Le député du même bloc, Ali Fayad, a réagi de son côté aux propos des députés Kataëb qu'il a accusés de chercher à « falsifier les prises de position et les opinions ». « Ils doivent savoir que le Hezbollah n'a pas peur pour lui, mais pour le Liban et pour les grandes causes nationales que certains traitent avec légèreté. »
À son tour, le membre du bureau politique du Hezbollah, Ghaleb Abou Zeinab, a relevé que « le véritable danger qui menace le Liban réside dans les calomnies et la déformation des propos qui vont dans le sens de la zizanie, ce qui sert Israël et ses plans ». Le responsable a déploré le fait que les propos du secrétaire général du Hezbollah qui, a-t-il dit, « cherche à éloigner le spectre de la discorde », n'ont pas été pris au sérieux.

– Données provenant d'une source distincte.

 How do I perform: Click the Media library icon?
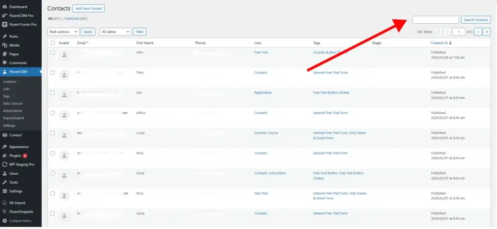point(4,46)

Pour le mufti jaafari, cheikh Ahmad Kabalan, « la controverse suscitée autour du discours du secrétaire général du Hezbollah vise à la discorde ». « Elle rejoint les tentatives de l'ennemi israélien qui cherche à préparer un terrain propice pour créer une division parmi les Libanais ». Cheikh Kabalan a estimé que cette controverse est mue par des « réactions qui n'ont rien de rationnel et sont dépourvues de sens de responsabilité nationale ».
Les forces du 14 Mars répondent
Le membre du bloc du « Liban d'abord », le député Khaled Zahraman, a indiqué qu'après la publication par le quotidien an-Nahar du rapport préparé par le service des renseignements des FSI sur l'espion présumé d'alfa, Charbel Azzi, il espérait que tous ceux qui mettent en doute la crédibilité de cette institution « puissent avoir honte ». Selon lui, si les FSI ont tardé à arrêter le coupable et à l'identifier, c'est à cause du ministère des Télécommunications « qui, pour des raisons que l'on ignore, a tardé à remettre les données téléphoniques retraçant les contacts effectués par Azzi ».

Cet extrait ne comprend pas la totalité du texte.